Which variety of Kalo is the best? The one that's in the bowl on the table. - Jeremy Konanui, Hawaiian Mahiai
‘Oene: Native variety; the derivation of the name is unknown. Hawaiian Dictionary states ‘Oene is a mesh size between one and two fingers. Also, it is described as the last taro taken from a crop; small-sized taro.
USE AS FOOD
Not commonly used for food. Very hearty.
This variety is rare at the present time. It is a wild taro which used to grow fairly abundantly in open woodlands, with little care, but was seldom raised under cultivation.

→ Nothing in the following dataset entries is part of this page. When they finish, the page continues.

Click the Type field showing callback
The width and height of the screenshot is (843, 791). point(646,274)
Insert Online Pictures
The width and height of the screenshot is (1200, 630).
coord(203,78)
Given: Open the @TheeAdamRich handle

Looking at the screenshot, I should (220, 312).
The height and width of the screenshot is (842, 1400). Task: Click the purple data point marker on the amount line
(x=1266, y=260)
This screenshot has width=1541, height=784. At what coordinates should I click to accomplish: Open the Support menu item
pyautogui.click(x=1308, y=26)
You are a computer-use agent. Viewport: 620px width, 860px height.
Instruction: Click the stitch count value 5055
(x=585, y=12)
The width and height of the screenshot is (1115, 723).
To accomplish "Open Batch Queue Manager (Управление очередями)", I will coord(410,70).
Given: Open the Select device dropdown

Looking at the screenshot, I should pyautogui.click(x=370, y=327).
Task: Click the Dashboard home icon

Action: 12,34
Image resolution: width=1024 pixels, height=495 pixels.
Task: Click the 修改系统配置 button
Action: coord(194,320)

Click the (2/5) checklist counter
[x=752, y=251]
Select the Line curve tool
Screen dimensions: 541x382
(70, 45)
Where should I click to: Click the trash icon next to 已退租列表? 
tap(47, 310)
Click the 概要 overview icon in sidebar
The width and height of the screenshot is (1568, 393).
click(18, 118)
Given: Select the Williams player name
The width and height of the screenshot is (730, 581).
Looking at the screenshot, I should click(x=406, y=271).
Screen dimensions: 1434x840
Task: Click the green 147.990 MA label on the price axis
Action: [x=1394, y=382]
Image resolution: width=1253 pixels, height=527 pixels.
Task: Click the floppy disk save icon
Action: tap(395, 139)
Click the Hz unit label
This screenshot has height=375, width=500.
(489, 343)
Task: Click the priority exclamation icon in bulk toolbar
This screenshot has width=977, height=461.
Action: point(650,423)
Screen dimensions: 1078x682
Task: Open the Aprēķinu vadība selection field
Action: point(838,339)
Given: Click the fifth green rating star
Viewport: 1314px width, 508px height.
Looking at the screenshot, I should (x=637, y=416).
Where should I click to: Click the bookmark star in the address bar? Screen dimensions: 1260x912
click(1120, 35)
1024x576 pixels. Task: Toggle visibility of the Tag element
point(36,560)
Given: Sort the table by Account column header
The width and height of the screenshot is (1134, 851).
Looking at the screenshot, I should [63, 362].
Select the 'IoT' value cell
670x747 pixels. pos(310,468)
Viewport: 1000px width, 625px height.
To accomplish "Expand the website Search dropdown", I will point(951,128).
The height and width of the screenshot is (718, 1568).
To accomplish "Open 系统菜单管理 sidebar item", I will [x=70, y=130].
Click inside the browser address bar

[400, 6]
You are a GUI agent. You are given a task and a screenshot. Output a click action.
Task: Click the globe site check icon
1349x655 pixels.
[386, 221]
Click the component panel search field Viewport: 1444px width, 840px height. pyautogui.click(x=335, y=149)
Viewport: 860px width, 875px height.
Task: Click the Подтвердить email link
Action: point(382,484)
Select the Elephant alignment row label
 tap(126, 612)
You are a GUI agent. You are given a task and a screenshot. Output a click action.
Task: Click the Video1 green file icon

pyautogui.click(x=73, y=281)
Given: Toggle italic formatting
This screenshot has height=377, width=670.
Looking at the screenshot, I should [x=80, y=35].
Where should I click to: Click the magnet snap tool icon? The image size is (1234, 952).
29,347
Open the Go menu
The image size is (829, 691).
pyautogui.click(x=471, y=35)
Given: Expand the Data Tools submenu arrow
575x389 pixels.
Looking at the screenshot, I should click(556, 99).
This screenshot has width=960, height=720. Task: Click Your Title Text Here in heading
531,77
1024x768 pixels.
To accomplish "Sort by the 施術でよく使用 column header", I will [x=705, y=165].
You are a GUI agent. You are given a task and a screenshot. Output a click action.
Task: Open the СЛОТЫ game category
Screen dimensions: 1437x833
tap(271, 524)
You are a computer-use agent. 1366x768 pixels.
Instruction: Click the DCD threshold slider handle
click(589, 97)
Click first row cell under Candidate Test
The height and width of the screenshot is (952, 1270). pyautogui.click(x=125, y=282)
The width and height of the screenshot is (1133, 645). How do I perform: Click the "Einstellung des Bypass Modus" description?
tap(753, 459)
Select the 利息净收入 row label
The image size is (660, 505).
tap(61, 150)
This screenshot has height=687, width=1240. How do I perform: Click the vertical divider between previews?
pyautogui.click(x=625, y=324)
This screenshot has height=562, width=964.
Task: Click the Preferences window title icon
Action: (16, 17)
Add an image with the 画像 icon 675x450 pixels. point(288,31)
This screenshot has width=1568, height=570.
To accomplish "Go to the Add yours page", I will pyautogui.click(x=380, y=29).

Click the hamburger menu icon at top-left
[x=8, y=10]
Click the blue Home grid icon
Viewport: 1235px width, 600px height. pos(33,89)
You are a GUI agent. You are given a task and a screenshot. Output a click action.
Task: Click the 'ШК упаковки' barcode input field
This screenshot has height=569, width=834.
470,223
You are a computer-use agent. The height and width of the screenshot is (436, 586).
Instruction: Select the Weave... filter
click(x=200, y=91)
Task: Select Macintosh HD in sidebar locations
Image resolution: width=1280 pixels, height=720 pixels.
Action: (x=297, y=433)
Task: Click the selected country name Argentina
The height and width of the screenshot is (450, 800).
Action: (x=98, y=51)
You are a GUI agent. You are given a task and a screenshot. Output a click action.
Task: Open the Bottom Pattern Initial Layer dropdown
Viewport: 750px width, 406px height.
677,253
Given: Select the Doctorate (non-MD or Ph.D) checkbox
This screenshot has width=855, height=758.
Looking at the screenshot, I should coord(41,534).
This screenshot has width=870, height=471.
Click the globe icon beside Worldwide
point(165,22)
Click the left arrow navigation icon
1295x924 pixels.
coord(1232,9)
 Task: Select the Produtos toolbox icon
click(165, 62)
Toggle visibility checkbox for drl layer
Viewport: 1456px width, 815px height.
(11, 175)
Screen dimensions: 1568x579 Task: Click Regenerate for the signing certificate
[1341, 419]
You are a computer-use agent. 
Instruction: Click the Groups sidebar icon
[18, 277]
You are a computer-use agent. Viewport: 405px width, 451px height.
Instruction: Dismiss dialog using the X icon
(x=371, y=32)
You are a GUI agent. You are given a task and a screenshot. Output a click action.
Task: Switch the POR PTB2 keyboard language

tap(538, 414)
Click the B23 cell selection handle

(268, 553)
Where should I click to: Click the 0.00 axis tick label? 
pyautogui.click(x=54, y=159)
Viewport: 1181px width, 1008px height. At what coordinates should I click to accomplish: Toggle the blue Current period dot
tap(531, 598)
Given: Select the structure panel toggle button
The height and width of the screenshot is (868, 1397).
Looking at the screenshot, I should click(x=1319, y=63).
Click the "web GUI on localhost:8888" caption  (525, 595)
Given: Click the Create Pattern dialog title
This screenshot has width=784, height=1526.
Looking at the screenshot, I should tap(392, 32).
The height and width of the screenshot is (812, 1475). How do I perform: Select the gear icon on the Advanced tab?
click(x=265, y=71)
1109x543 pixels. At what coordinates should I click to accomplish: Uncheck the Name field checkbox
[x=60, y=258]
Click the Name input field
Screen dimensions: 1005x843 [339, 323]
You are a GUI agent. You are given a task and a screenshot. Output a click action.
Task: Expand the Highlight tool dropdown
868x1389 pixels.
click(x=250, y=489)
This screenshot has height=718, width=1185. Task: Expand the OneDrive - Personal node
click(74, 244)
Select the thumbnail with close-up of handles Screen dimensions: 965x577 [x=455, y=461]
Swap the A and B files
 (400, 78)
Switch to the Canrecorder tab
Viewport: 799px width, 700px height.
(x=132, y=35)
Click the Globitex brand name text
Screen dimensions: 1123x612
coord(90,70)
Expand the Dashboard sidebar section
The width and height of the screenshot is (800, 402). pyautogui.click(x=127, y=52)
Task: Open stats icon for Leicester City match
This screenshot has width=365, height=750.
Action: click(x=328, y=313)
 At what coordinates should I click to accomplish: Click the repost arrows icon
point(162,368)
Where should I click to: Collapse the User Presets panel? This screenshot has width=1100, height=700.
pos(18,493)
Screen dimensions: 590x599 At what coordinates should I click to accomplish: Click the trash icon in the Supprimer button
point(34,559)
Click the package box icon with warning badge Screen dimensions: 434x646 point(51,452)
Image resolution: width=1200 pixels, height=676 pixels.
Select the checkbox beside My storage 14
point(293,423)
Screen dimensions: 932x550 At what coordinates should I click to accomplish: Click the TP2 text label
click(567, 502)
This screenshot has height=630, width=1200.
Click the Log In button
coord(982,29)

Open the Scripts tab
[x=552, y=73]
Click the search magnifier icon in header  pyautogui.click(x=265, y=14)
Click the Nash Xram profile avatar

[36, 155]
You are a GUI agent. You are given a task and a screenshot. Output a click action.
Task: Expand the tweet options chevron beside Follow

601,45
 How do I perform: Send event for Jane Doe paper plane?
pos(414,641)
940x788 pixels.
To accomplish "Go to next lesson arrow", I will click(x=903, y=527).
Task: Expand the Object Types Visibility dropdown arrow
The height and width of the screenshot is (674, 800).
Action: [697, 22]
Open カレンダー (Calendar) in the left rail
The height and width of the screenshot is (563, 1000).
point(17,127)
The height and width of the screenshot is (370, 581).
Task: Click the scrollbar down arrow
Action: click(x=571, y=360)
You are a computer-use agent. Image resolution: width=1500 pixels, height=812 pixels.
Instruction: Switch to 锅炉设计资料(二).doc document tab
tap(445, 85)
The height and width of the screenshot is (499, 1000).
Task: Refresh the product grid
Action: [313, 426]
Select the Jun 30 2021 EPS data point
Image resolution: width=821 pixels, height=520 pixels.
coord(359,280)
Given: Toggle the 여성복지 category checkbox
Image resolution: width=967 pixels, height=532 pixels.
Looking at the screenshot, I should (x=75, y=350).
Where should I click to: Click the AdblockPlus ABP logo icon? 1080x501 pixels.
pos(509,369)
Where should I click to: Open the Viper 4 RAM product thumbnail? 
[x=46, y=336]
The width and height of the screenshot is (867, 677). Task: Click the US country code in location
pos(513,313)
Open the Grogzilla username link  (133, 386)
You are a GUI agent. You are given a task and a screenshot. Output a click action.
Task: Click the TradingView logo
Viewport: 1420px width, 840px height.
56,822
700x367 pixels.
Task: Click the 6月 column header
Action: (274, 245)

Short to medium in height, moderately spreading, maturing within 9 to 12 months, producing from 6 to 15 ‘ohā, which is a large number; distinguished by the lilac-purple flecked Hā (Petiole) which are almost lacking in green color.
60 to 75 cm. long, light lilac-purple flecked almost lacking in green, a dark pink ring at kōhina (base) with lighter pink for 3 to 5 cm. above the base.
LAU OR LU'AU(LEAF BLADE)
35 to 45 cm. long, 25 to 30 cm. wide, 25 to 35 cm. from tip to base of sinus (māwae), egg-shaped (ovate), dark green; piko purple; round leaf section (lobes) obtuse with wide lihi māhae (sinus).
I'O KALO (CORM)'
Flesh white with light pinkish tinge, especially near the top (apex); skin dark pink.
This variety, having the smallest ‘i‘o kalo (corm) of all the taros, was used only when other food supplies failed. It could have disease or drought resistant qualities.
*The # refers to CTAHR's bulletin 84 system.